Hiroaki Yoshiba, SJ
Social and Pastoral Bulletin issue: No. 167 / October 15th, 2012
This year the welfare system made news. It seems that the mother of a TV personality was found to be receiving welfare assistance, despite her son’s large earnings. The case was exposed in the media and brought before the National Diet. The fact that the privacy of a particular person receiving welfare was discussed openly by politicians is something unheard of. Isn’t this a violation of human rights?
“The poor are lazy people” is not a new concept. It has always existed. In modern times England legally jailed poor people and punished them with forced labor in horribly equipped institutions. Only those unable to work were exempted. Even nowadays, private philanthropic organizations examine the poor to see if their poverty results from lack of morality and if they judge that it does, they deem them unworthy of assistance. Thus, since even historically speaking poor people have a negative image, they lose confidence in themselves. In reality there is great variety and pluralism among the poor. Nevertheless, they all meet with the same difficulties in striving for the assurance of sound social participation. Their relationships with people and institutions are weak and there is a tendency towards loneliness.
Some time ago I had the opportunity of attending a conference given by the director of the welfare office in Kushiro City.

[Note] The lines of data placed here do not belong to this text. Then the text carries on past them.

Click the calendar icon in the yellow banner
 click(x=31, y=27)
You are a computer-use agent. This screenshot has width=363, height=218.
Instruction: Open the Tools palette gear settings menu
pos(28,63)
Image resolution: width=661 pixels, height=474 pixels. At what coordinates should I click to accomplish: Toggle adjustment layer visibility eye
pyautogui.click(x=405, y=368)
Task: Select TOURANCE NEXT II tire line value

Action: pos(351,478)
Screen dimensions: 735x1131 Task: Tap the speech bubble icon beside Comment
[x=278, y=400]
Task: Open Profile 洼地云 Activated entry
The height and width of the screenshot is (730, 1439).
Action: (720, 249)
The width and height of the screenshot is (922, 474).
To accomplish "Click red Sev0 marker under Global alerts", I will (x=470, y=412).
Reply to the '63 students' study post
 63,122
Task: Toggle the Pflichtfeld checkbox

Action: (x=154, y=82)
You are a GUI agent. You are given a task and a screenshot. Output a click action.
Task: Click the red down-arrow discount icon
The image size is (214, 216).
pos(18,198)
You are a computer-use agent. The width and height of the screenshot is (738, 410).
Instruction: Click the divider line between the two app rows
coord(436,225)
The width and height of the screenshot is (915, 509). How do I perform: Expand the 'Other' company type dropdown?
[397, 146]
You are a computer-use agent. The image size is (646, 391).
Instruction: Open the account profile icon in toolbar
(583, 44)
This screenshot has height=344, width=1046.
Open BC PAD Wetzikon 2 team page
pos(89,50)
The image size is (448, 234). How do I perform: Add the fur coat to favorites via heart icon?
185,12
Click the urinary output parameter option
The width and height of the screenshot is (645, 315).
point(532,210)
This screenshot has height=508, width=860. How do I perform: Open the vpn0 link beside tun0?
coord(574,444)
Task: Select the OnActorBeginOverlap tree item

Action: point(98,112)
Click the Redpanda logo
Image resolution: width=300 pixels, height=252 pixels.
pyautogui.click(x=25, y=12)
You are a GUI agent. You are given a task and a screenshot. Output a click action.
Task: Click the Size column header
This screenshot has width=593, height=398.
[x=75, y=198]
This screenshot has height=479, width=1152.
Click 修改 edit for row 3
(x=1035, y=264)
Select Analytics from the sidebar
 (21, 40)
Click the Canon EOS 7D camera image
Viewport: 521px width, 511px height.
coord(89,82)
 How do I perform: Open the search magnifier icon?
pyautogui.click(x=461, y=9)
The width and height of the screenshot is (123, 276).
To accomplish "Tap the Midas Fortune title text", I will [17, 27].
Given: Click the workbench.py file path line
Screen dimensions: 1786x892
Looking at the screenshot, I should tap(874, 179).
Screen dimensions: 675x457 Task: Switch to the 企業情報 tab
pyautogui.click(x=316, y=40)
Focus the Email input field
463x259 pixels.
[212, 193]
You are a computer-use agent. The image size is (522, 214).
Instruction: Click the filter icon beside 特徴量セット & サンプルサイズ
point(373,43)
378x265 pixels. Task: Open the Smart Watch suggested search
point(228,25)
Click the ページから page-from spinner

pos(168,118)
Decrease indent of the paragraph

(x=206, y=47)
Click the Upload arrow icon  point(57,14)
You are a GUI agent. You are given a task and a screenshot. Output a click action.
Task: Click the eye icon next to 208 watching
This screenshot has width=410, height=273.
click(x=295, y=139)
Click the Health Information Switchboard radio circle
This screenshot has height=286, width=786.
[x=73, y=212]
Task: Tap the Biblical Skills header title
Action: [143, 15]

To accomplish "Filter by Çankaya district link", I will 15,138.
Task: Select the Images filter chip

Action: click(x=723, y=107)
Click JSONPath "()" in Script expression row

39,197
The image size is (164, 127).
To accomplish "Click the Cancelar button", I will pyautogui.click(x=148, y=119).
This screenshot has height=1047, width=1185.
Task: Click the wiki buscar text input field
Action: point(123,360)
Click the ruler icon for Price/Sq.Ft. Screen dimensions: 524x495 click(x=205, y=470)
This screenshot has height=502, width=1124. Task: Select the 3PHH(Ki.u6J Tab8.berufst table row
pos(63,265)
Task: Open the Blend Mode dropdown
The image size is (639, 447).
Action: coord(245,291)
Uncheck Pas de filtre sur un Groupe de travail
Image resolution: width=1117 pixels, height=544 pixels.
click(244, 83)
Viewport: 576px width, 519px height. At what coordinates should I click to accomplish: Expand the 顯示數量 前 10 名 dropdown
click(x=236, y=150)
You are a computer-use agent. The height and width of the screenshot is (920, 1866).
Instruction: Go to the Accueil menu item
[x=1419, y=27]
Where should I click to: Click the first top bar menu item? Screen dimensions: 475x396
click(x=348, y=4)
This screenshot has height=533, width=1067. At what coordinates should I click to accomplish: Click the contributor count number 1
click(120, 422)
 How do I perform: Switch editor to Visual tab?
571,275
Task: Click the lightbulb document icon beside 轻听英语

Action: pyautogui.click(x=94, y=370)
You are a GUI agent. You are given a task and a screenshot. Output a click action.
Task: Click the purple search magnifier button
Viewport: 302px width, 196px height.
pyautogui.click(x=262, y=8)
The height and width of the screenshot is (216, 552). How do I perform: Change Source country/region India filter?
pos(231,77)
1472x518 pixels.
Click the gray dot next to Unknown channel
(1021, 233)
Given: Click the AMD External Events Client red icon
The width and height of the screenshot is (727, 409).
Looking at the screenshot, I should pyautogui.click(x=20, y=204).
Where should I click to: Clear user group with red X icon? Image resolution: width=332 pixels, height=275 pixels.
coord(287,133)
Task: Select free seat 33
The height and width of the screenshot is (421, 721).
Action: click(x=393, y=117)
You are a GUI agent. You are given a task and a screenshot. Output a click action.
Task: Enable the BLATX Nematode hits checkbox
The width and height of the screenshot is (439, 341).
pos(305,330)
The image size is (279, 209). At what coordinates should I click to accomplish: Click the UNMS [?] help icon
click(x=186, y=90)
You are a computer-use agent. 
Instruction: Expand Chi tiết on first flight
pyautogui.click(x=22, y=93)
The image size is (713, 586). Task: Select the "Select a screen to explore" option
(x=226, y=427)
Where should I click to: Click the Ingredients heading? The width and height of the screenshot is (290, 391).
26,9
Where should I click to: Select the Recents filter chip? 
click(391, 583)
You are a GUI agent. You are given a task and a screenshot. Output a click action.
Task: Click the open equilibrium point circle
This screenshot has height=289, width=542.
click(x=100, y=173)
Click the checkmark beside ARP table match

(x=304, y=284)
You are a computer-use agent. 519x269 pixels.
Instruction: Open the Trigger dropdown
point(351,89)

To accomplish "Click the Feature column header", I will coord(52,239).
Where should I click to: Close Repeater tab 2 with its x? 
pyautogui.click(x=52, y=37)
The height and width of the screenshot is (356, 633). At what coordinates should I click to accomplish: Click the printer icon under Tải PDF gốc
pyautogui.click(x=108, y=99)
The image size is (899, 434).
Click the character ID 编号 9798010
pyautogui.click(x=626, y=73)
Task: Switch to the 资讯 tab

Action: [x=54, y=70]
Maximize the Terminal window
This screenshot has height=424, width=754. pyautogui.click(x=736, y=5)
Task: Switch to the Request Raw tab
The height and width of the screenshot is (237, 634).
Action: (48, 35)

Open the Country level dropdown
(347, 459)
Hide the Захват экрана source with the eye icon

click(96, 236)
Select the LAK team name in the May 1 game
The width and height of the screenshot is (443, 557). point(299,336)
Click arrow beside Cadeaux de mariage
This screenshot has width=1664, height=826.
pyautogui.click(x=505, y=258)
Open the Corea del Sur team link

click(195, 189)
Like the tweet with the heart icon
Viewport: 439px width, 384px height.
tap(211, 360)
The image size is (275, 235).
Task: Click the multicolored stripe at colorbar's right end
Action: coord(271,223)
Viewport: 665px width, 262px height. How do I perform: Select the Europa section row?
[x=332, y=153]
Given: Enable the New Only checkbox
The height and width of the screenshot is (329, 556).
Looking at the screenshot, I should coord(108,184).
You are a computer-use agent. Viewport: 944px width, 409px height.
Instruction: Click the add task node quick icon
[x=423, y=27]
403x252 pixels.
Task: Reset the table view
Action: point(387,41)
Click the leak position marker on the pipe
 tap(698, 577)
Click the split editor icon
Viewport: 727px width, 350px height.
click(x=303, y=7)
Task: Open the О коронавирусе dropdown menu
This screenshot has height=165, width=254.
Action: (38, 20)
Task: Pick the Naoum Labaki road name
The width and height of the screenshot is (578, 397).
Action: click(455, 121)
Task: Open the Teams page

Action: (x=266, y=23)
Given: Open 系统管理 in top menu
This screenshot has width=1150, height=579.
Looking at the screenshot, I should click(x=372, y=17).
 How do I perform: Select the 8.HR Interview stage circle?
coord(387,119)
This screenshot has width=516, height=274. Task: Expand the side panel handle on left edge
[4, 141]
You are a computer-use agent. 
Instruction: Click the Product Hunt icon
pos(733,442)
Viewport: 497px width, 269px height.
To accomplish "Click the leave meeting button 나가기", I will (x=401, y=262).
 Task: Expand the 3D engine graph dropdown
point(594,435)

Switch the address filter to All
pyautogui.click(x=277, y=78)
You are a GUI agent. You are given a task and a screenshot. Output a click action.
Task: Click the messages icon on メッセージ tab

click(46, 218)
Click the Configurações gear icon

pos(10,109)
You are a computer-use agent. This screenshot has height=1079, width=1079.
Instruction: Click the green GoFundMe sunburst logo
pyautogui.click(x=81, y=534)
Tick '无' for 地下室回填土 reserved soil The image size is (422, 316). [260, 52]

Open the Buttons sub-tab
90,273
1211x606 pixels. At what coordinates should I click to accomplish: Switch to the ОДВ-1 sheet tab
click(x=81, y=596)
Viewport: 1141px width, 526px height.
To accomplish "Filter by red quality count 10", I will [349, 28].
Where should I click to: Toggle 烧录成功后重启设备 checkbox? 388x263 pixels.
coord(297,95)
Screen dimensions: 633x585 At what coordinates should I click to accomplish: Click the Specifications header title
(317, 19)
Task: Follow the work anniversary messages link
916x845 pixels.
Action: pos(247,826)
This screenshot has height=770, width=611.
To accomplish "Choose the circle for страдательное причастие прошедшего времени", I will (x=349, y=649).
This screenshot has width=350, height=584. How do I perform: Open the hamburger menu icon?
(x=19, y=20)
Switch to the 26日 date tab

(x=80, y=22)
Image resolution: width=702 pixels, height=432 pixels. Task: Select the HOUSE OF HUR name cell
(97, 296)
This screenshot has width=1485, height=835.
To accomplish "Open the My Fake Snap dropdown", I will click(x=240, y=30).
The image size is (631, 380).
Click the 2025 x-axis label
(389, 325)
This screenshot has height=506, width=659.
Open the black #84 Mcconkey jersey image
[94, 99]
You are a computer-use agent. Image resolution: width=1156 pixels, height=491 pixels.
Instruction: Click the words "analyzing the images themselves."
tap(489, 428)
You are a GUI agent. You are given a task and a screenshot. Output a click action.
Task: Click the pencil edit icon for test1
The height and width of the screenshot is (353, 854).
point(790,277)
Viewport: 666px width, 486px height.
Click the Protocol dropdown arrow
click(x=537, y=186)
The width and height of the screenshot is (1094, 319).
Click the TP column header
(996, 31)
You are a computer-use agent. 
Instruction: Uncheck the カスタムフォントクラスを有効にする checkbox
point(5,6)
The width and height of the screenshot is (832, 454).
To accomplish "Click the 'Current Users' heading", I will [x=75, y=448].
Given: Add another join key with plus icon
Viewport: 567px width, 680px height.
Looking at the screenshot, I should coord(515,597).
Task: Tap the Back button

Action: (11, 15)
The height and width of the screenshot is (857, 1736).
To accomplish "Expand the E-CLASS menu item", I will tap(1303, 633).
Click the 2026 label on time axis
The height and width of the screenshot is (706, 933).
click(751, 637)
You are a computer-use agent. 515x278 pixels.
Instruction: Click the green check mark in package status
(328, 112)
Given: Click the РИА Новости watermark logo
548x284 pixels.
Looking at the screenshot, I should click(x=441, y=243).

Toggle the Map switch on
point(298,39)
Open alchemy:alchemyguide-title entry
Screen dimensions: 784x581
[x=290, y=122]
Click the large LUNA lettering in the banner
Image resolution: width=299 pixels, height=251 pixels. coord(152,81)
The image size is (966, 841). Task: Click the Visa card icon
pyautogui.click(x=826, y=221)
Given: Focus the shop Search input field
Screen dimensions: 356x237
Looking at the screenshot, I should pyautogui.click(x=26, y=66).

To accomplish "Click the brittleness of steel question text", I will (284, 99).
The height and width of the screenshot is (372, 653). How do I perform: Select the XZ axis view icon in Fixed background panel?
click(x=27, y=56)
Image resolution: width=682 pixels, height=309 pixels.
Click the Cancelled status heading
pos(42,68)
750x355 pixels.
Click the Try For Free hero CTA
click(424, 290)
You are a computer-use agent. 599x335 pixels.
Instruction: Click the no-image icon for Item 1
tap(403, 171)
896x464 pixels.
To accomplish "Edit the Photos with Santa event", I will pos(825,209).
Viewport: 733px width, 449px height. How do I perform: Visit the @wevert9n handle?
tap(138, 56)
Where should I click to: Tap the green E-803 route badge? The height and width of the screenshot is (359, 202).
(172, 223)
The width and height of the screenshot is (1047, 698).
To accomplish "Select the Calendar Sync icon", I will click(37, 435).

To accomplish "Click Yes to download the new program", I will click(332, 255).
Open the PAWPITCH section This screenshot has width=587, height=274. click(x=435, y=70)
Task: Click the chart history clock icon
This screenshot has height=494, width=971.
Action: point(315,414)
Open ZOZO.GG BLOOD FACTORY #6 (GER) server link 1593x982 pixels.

Kushiro treats persons receiving welfare assistance with special consideration and doesn’t take a disciplinary attitude toward them. The director openly said: “Kushiro has a bad reputation among residents because of its terrible fog. It is difficult to dry one’s laundry. On the other hand, tourists enjoy our foggy city. Fog is not bad and can actually be an asset. In a similar way, receivers of welfare are an asset to us.”
The national policy now is to “assist families receiving welfare to find jobs.” Nevertheless, this type of assistance is merely empty words, without any plan. Here and there we can observe useless vocational training and, precisely because of the weakness of the labor market, welfare receivers experience continual failure and, as a result, they often lose confidence. Some people believe that the job-seeking assistance system only helps the needy to find insecure jobs or to be totally ousted from society. From the beginning, Kushiro has rejected any rigid job-seeking assistance and takes volunteerism as an important middle-way approach to jobs. The approach is not to “make people without a job do patriotic service.” For instance, when 3rd-year middle-school youngsters of welfare families gather, usually to prepare for high school entrance examinations, they are invited to do volunteer work, along with which they are guided in their studies and in sharing experiences. Hopefully, this is quite a valuable experience for middle-school youth. It is also an occasion for parents who have lost their confidence to recover it. Kushiro residents, welfare receivers included, work together planning how to start new businesses. Thanks to such attempts, Kushiro was able to think about how to approach urban renewal. Official activities for welfare receivers do not stop there. For lack of space, I cannot explain here the City’s official concept, which has attracted much attention: “Let’s bring together every citizen to rebuild our society.”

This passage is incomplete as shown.